Sometimes. The Commonwealth of the Northern Mariana Islands has no statute that governs non-competes. When local written law is silent, the Commonwealth's rules-of-decision statute makes the Restatements the rules of decision , so a post-employment covenant is enforceable only if it is reasonable under Restatement (Second) of Contracts § 188.

The CNMI is not a per se ban jurisdiction like California or North Dakota, and it is not a statutory-reasonableness jurisdiction either. There is no Commonwealth Code provision that regulates, restricts, or bans employee non-competes. The only court to address one said so directly and routed the analysis to the Restatement .

There is no specific law, statute, or custom in the CNMI governing covenants not to compete.

That statutory silence is load-bearing. Under 7 CMC § 3401, the rules of the common law as expressed in the Restatements of the Law are the rules of decision in Commonwealth courts whenever written law and local customary law are silent. The federal court applying CNMI law in August Healthcare Group, LLC v. Manglona therefore treated the Restatement (Second) of Contracts as controlling and decided the covenant under it .

One caveat frames everything below: August Healthcare is a federal district-court order denying a preliminary injunction, and no CNMI Supreme Court decision has yet resolved a private employee non-compete on the merits. The governing framework is thus a statutory directive applied by one federal court, not a body of settled Commonwealth appellate precedent.

Sources for this answer

Primary law

A.1 7 CMC § 3401PDF

7 CMC § 3401 makes the common law as expressed in the Restatements the rules of decision in CNMI courts in the absence of written law or local customary law to the contrary.

Collected data entries:
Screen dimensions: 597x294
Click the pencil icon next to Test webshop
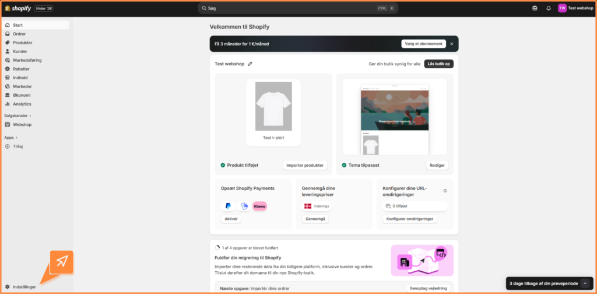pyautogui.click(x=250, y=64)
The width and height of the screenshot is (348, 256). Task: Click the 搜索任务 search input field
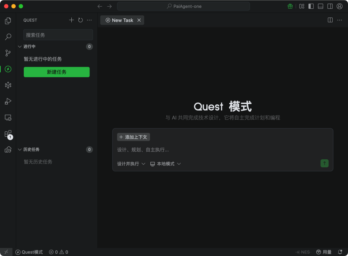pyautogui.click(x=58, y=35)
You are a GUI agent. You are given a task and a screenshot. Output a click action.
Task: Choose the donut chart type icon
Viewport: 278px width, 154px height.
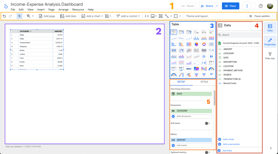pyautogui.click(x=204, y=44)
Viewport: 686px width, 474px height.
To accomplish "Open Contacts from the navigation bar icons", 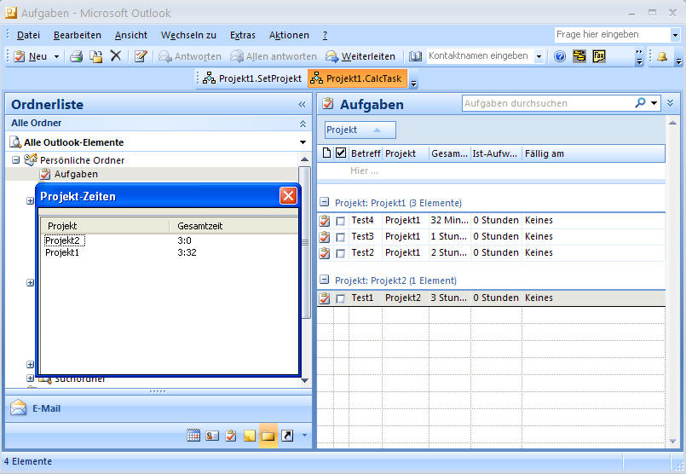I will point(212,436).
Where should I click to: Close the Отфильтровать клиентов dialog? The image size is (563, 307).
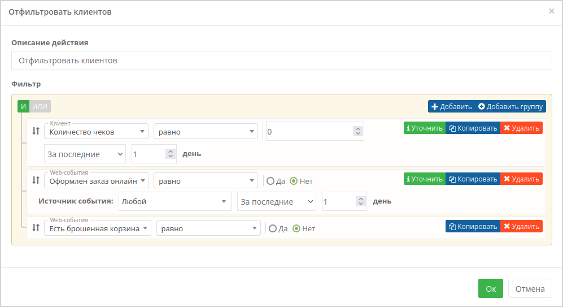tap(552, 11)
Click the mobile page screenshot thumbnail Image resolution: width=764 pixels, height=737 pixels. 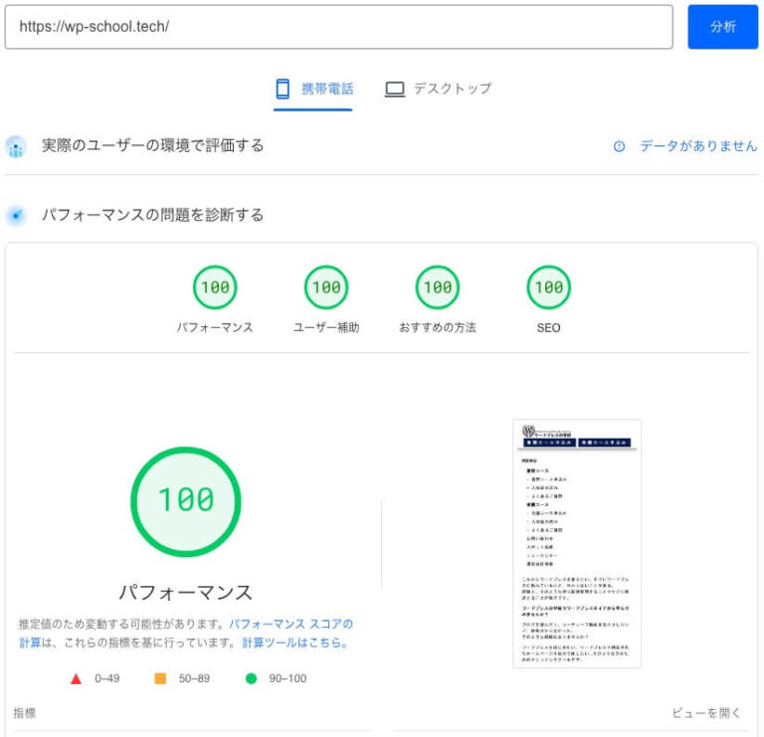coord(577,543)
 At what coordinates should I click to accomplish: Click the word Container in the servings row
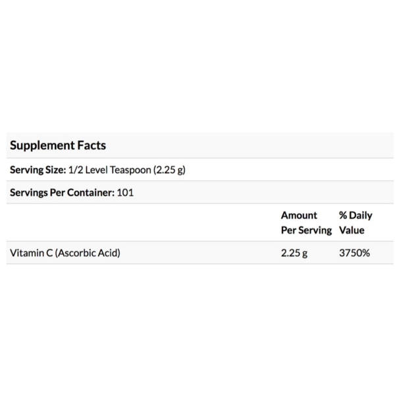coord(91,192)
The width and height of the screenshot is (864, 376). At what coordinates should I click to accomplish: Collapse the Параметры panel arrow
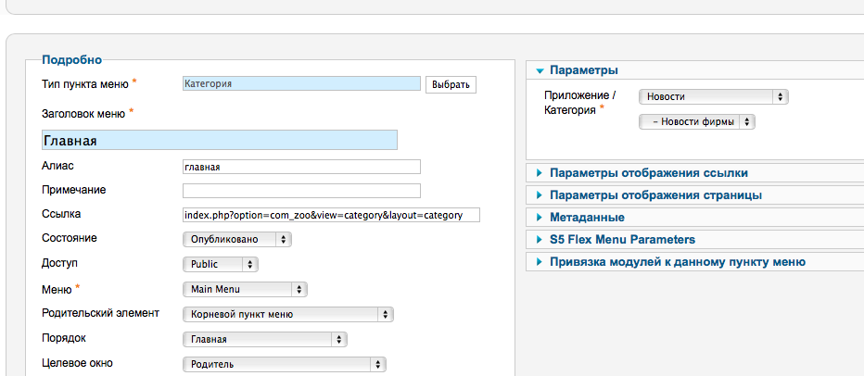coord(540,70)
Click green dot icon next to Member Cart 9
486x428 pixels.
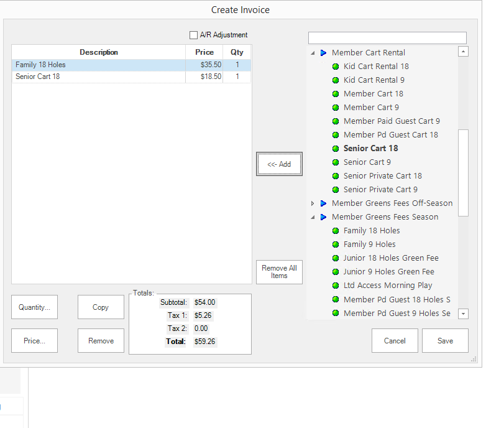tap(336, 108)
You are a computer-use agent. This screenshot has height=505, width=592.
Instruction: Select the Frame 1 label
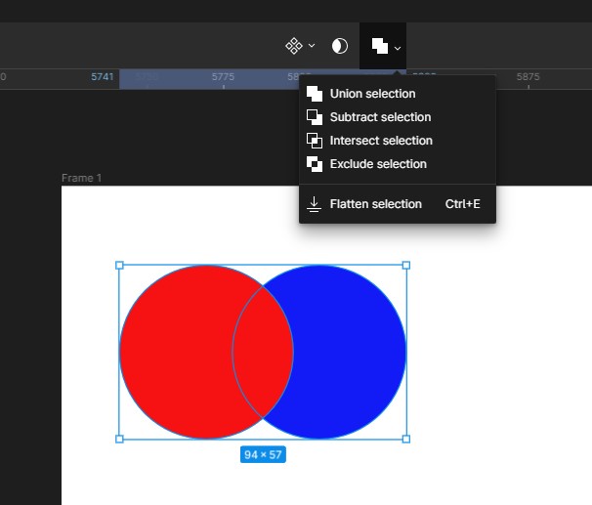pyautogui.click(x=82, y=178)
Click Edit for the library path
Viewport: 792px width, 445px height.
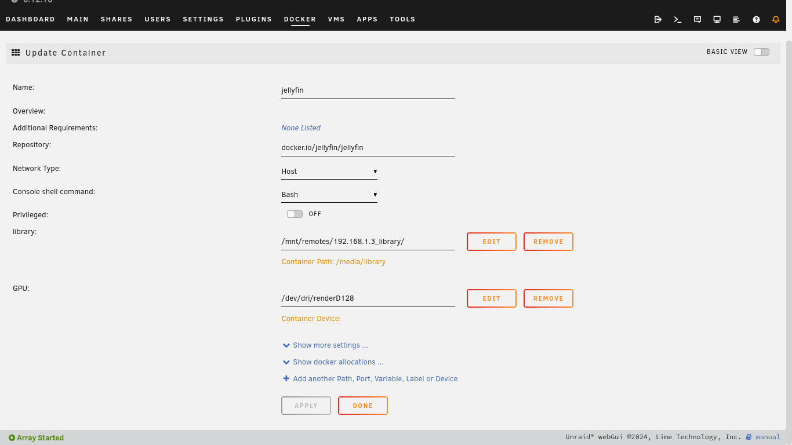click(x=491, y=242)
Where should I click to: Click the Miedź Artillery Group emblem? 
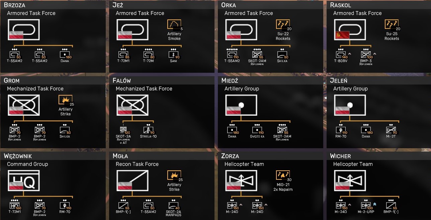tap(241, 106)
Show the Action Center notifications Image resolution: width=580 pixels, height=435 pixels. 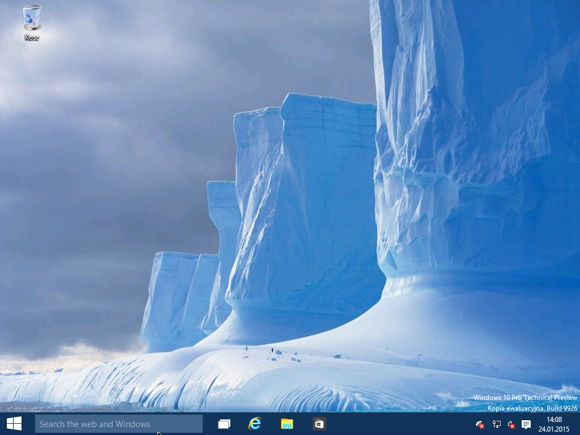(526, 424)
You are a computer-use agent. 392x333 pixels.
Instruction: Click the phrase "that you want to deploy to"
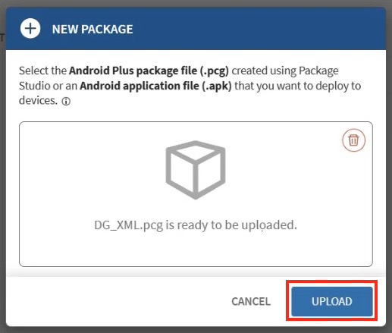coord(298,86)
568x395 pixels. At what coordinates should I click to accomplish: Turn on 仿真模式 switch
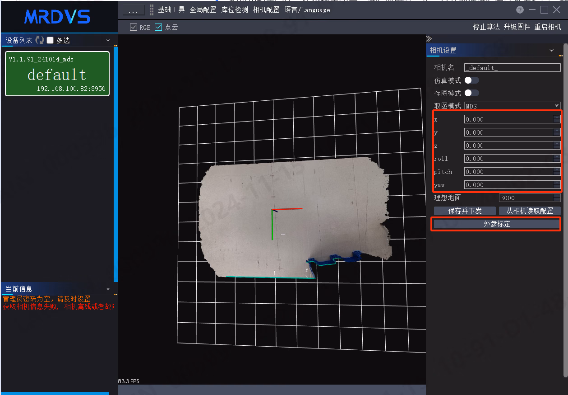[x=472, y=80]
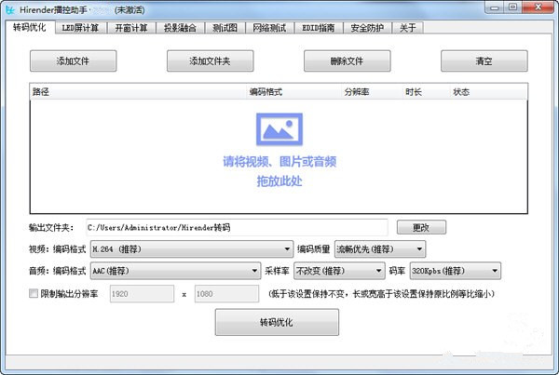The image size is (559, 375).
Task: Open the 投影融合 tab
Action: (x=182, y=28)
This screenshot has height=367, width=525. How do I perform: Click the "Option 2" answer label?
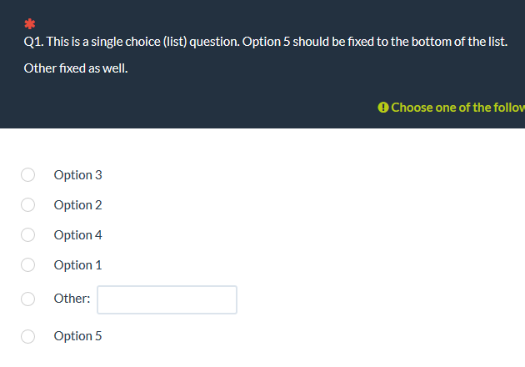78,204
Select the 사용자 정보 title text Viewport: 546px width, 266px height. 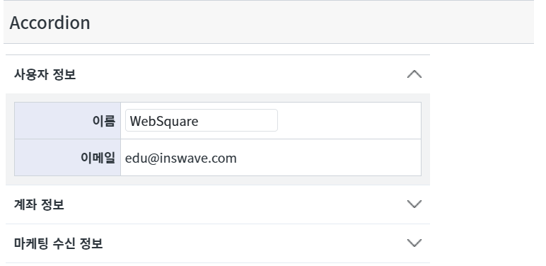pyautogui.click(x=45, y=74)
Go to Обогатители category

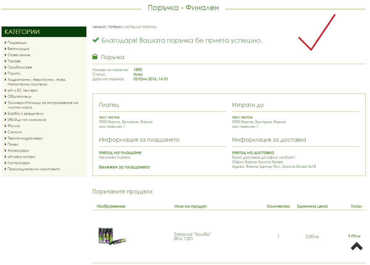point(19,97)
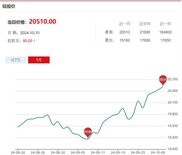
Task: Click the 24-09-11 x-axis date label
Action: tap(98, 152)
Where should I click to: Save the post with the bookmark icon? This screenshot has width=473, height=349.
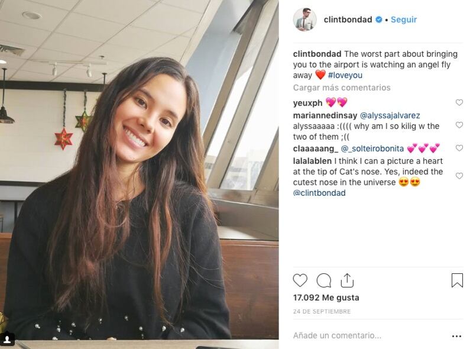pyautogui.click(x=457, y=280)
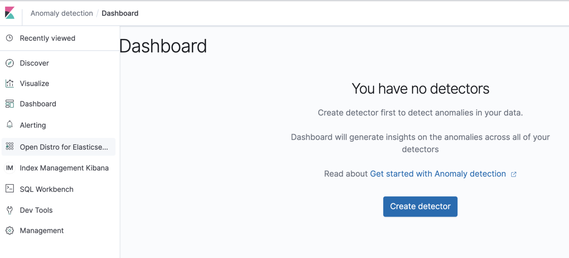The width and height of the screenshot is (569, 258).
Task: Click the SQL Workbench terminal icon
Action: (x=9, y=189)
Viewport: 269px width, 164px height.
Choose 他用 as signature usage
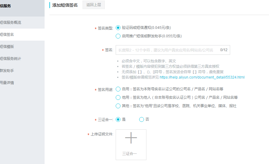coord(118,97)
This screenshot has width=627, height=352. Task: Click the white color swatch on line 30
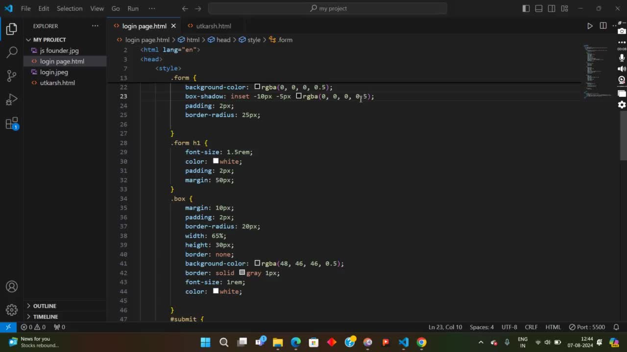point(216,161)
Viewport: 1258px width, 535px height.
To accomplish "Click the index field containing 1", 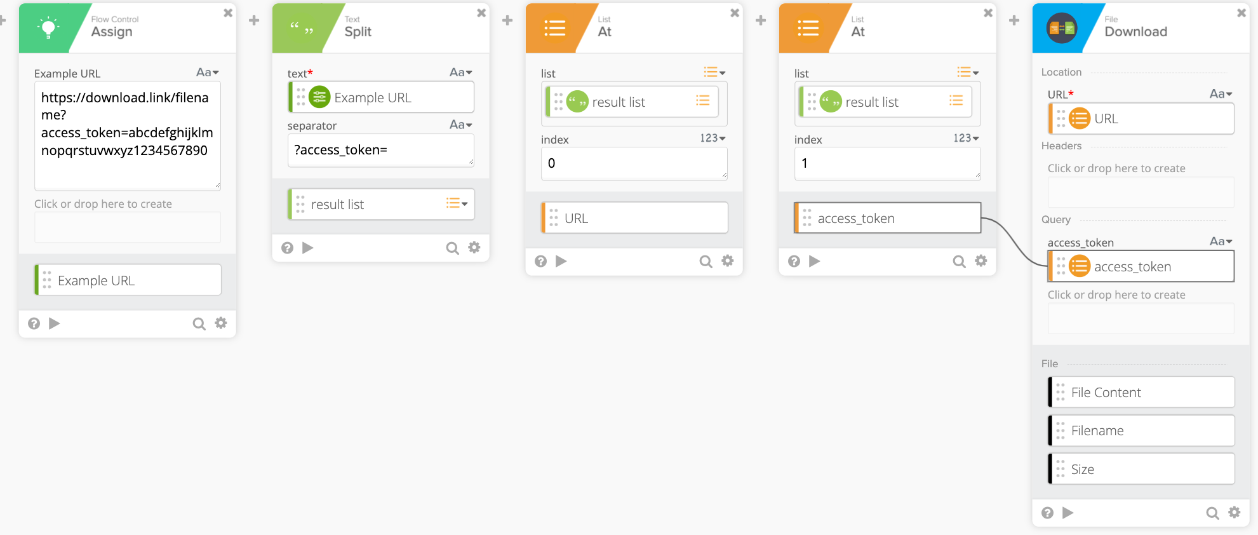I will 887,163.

WORK TASK 1: Reproduce the passage of the text on non-competes in the Northern Mariana Islands starting at "One caveat frames" and ending at "to the contrary.".
WORK TASK 2: Take the text on non-competes in the Northern Mariana Islands further from the point where it stops.

FINAL ANSWER 1:
One caveat frames everything below: August Healthcare is a federal district-court order denying a preliminary injunction, and no CNMI Supreme Court decision has yet resolved a private employee non-compete on the merits. The governing framework is thus a statutory directive applied by one federal court, not a body of settled Commonwealth appellate precedent.

Sources for this answer

Primary law

A.1 7 CMC § 3401PDF

7 CMC § 3401 makes the common law as expressed in the Restatements the rules of decision in CNMI courts in the absence of written law or local customary law to the contrary.

FINAL ANSWER 2:
In all proceedings, the rules of the common law, as expressed in the restatements of the law approved by the American Law Institute and, to the extent not so expressed as generally understood and applied in the United States, shall be the rules of decision in the courts of the Commonwealth, in the absence of written law or local customary law to the contrary

See 7 CMC § 3401.

Case law · 2012-10-12

A.2 August Healthcare Group, LLC v. Manglona

August Healthcare holds that there is no CNMI statute, regulation, or custom governing covenants not to compete, so the enforceability analysis routes through the Restatements.

There is no specific law, statute, or custom in the CNMI governing covenants not to compete.

See August Healthcare Grp., LLC v. Manglona, No. 1:12-cv-00008, 2012 WL 12926085 (D. N. Mar. I. Oct. 12, 2012).

Case law · 2012-10-12

A.3 August Healthcare Group, LLC v. Manglona

August Healthcare holds that, absent local written or customary law, the CNMI looks to the United States common law as expressed in the Restatements.

In the absence of written law or local customary law, the CNMI looks to the United States common law as expressed in the Restatements.

See August Healthcare Grp., LLC v. Manglona, No. 1:12-cv-00008, 2012 WL 12926085 (D. N. Mar. I. Oct. 12, 2012).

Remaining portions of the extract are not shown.